Por esa vía, los militares asumieron, a través del mecanismo de la intervención federal, el control de la seguridad ciudadana en el Estado de Río de Janeiro y el Congreso aprobó la ley, luego sancionada por Temer, para que los militares sean juzgados por tribunales militares cuando de sus operaciones resulten crímenes contra civiles en acciones de garantía de la ley y el orden (GLO). El golpe incluye, la justicia selectiva, la criminalización, en el marco de los ajustes políticos, de aquellos que puedan representar una amenaza al proyecto o que deben ser, en las cuentas de la derecha que agencia la retoma del poder, descartados por indeseados en el proceso, aunque hayan permanecido fieles al golpe.

La “operación lava jato” -emprendida contra “la corrupción”- selecciona, hace los ajustes convenientes y castiga al ritmo de las coyunturas en un clima de “sálvese quien pueda” con denuncias a cambio de favores del Estado, una deconstrucción peligrosa del derecho penal. Así, jueces y la Corte Constitucional, el Supremo Tribunal Federal, reciben toda suerte de presiones para relativizar derechos y garantías procesales. La ola de las puniciones, endurecer las penas y encontrar los enemigos de la sociedad pasó a ser un tema de moda. Y entre los enemigos propuestos por la clase dominante y la gran prensa están, los movimientos sociales.

El aparato judicial contra la izquierda

La prisión arbitraria de Lula muestra todo este escenario y el diseño antidemocrático de las elecciones de octubre. Lula se mantuvo al frente en las encuestas durante todo el tiempo de su candidatura, retirada después de la sentencia del Tribunal superior electoral. Su dimensión, carisma y fuerza electoral le otorgaron siempre más del 35% de las intenciones del voto. Eso significaba una amenaza constante para el proyecto golpista.

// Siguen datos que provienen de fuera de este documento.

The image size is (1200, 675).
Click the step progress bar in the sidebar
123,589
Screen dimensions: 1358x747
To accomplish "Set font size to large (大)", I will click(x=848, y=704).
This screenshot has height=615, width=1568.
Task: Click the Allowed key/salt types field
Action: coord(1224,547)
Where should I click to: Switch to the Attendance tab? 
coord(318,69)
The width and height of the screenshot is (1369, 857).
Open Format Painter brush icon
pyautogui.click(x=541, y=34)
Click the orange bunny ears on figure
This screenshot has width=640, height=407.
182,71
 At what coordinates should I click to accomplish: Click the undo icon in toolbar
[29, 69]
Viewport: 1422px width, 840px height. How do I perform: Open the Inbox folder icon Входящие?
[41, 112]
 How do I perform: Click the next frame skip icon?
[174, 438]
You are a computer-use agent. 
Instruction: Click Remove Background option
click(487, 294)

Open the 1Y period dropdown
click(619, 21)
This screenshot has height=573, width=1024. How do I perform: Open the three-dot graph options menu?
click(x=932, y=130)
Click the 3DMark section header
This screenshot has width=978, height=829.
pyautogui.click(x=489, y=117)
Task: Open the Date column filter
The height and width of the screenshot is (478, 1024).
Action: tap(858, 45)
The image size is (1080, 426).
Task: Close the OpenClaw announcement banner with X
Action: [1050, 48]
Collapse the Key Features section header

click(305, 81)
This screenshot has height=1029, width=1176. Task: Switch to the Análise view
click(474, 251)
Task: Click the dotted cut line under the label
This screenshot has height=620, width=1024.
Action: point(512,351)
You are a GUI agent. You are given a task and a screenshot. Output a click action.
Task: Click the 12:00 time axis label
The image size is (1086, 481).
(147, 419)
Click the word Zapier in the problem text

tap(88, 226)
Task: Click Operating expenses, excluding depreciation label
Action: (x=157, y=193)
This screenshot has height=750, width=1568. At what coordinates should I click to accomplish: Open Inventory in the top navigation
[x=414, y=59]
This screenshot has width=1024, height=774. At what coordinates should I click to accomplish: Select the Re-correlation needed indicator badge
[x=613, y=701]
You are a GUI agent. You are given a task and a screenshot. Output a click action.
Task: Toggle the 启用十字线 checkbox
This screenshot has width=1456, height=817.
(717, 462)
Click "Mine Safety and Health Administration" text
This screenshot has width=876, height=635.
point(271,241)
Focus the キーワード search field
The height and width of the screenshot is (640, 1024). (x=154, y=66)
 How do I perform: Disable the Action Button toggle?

Hoy la izquierda, fragmentada, tiene como tarea en el escenario de la lucha de clases que se reproduce en la forma electoral, ganar para reemprender el camino detenido y obstaculizado, tanto por sus errores en la conducción de la política, especialmente en el último gobierno de Dilma, en el terreno de la economía. El objetivo electoral de las fuerzas de derecha es ganar para consolidar el golpe. El problema es su dificultad para dar identidad a su “candidato natural” extraído de la clase históricamente dominante, el exgobernador de Sao Paulo Geraldo Alckmin. Alckmin se propone colocarse en medio de la candidatura del PT y del Partido Comunista del Brasil PC do B, encabezada por Fernando Haddad y Manuela D´Avila, que representan una parte de los sectores progresistas del país, y la candidatura de Jair Bolsonaro, surgida de ese escenario de conservadurismo, racista, homofóbico, apoyada por sectores religiosos de discurso con “valores tradicionales de la familia”, oriundo del ala militar más reaccionaria, y que en la actual confusión, se torna peligrosa.

Las posibilidades de las fuerzas progresistas

Las fuerzas democráticas tienen el desafío de avanzar a una propuesta electoral única en el caso de que Bolsonaro o Alckmin pasen a la segunda vuelta el día 7 de octubre. Esa candidatura única no fue alcanzada para la primera vuelta, a pesar de los esfuerzos. Así, además de Haddad y Manuela, que también son apoyados por el partido Causa Operaria y el PROS -Partido Republicano-, Guilherme Boulos, un joven luchador popular que milita en el Partido Socialismo y Libertad (PSOL), es candidato con el apoyo del Partido Comunista Brasileño, (PCB) y Joao Goulart, hijo del presidente que sufrió el golpe militar de 1964, es candidato del Partido Patria Libre (PPL).

A esas candidaturas hay que sumar las de Marina Silva, de la Red Sustentabilidad, y Ciro Gomes del Partido Democrático Trabalhista (PDT), que defienden proyectos nacionales y condenan las agresiones a los trabajadores de este periodo, asumiendo posturas críticas. Las elecciones son decisivas no solamente para el Brasil. Una victoria de la izquierda significaría un avance de alcance internacional que abriría espacios a una nueva correlación de fuerzas en el continente, dando un serio golpe a la restauración neoliberal y generando caminos para la paz, la seguridad regional y los derechos del pueblo.